Put the lines below into a JSON list of strings, one string per line, beginning at the line that contains "Task: Click the pencil edit icon" and running through the last line. Skip blank lines and leave the pictures out.

══════

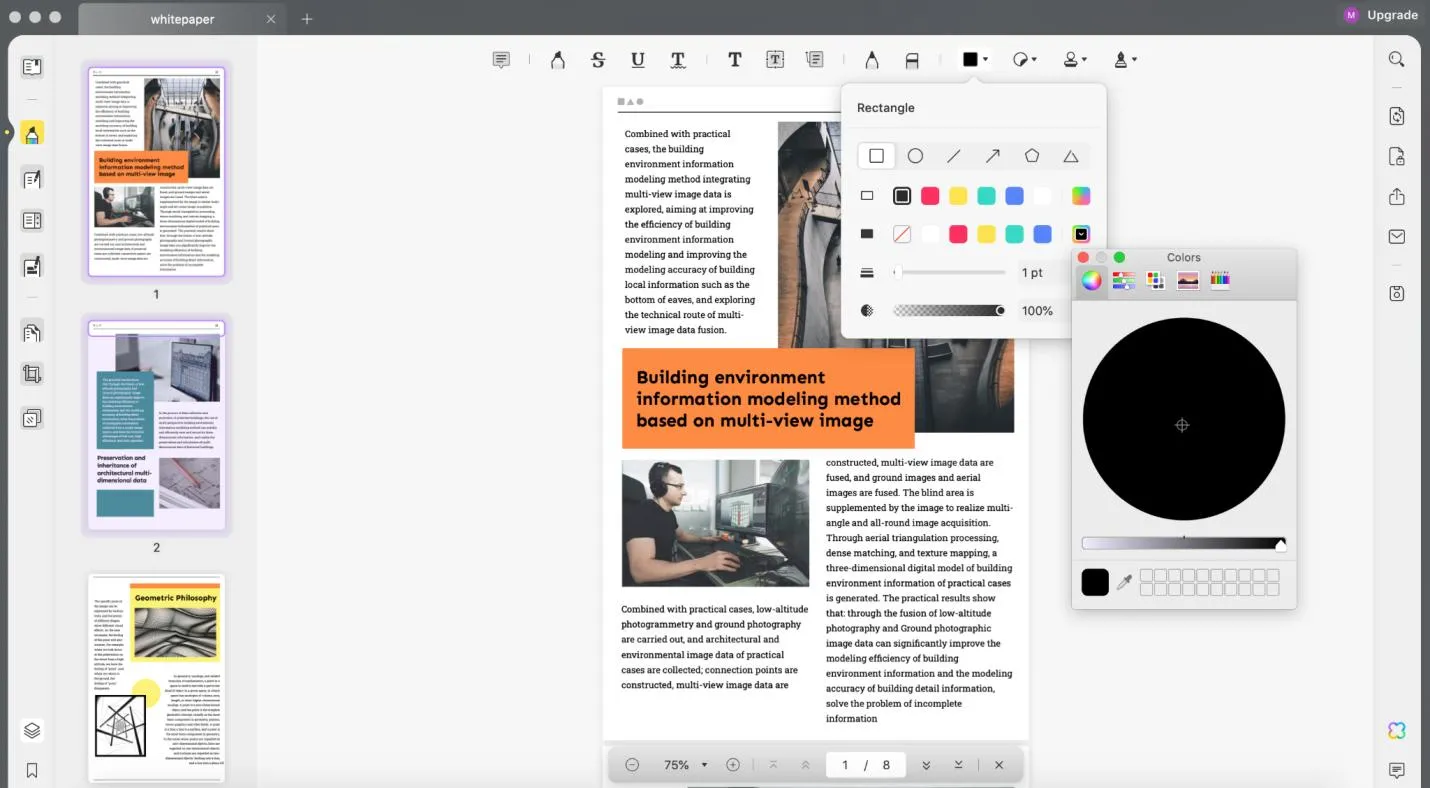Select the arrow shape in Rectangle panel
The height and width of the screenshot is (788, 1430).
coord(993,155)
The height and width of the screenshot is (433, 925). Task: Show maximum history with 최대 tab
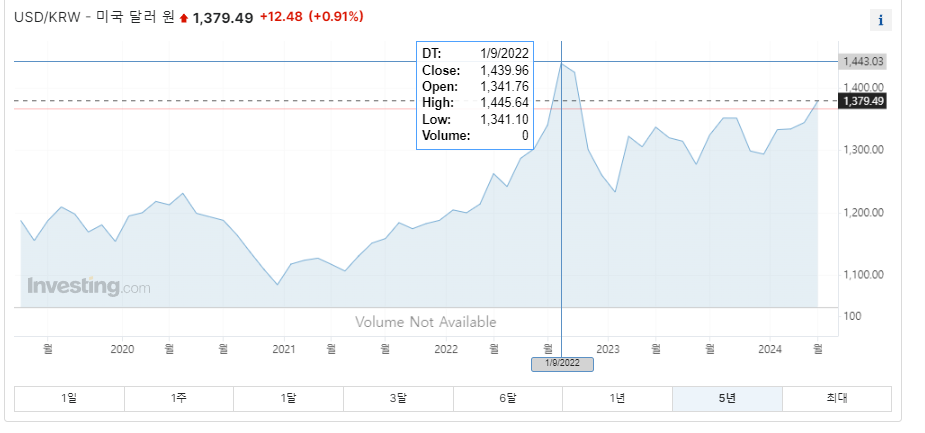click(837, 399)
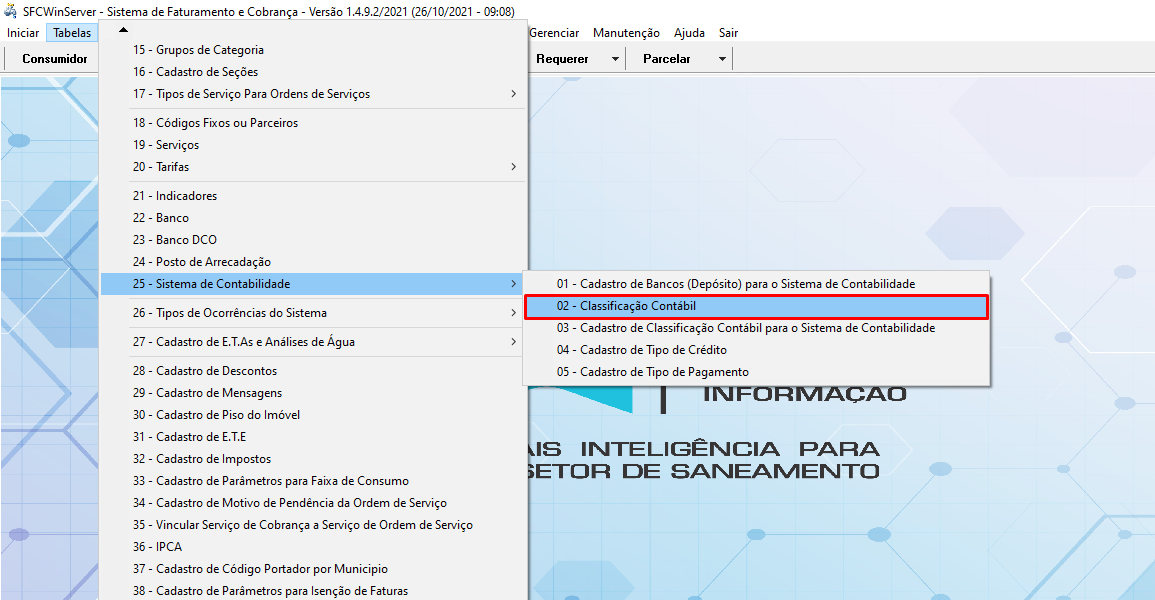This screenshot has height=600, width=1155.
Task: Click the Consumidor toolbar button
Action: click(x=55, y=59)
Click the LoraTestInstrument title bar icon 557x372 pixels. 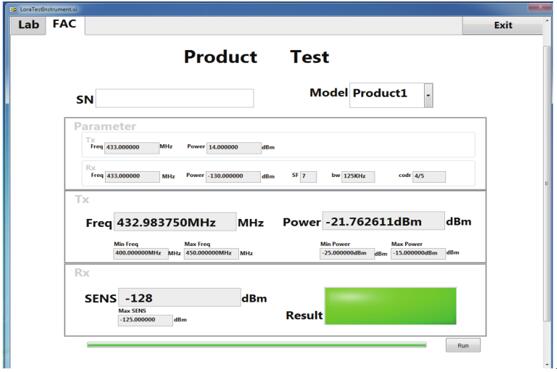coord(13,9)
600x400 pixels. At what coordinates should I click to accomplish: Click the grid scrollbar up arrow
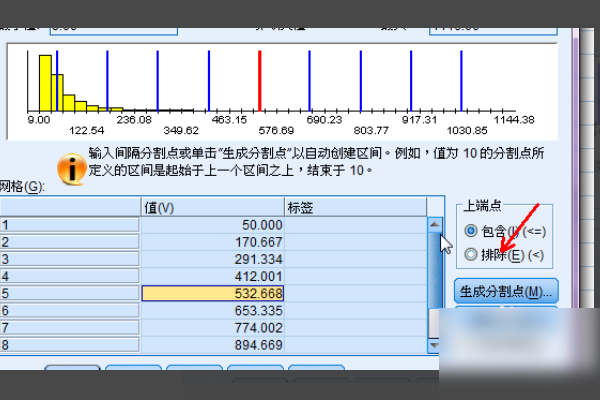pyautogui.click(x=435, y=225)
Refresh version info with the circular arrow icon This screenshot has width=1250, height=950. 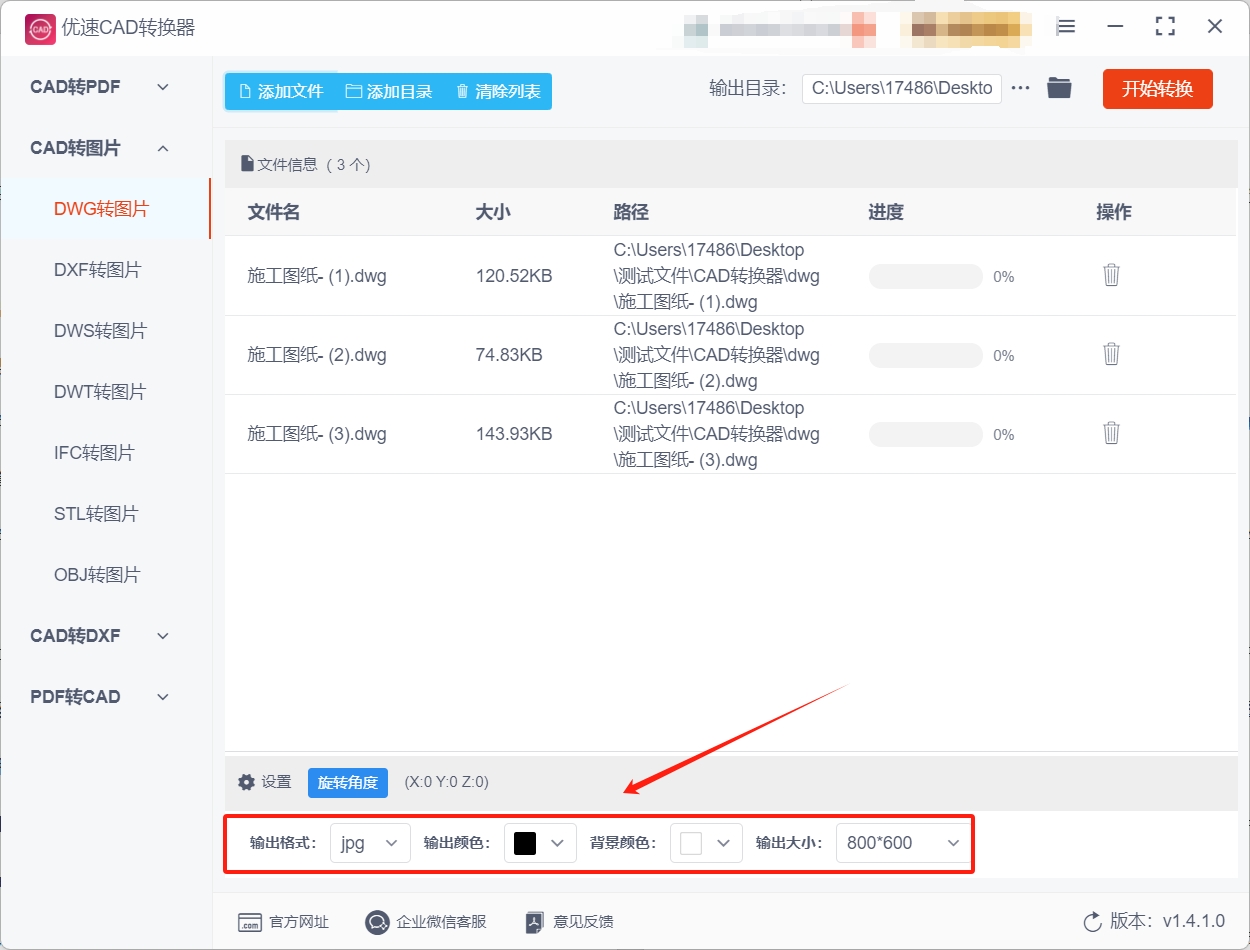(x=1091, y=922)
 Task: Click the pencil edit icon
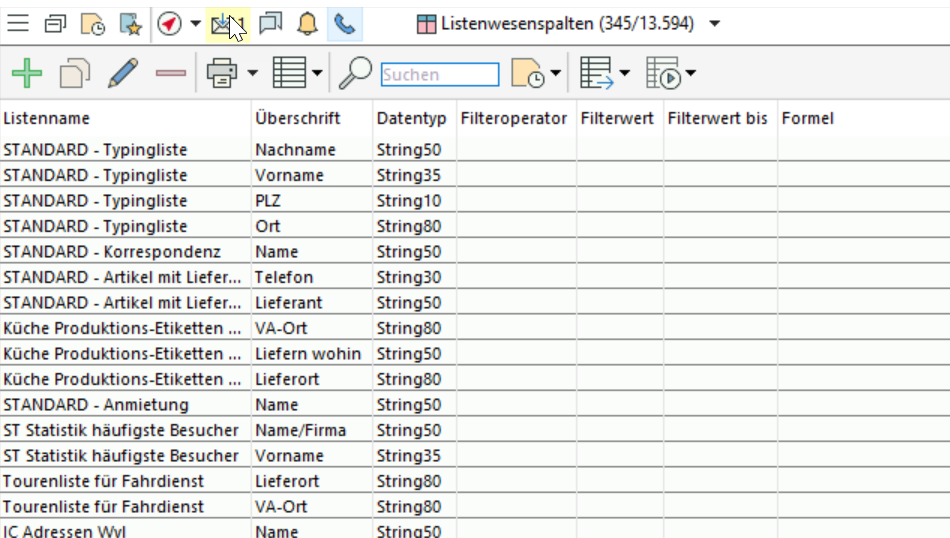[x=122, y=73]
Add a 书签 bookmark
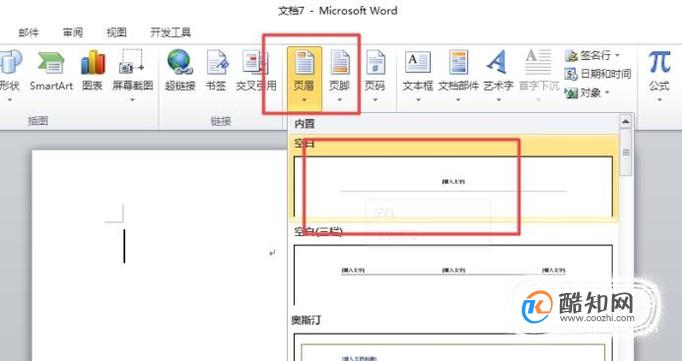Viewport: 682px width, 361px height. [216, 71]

══════

#### Response below
[
  " Task: Click the pencil edit icon",
  "[x=122, y=73]",
  "Add a 书签 bookmark",
  "Viewport: 682px width, 361px height. [216, 71]"
]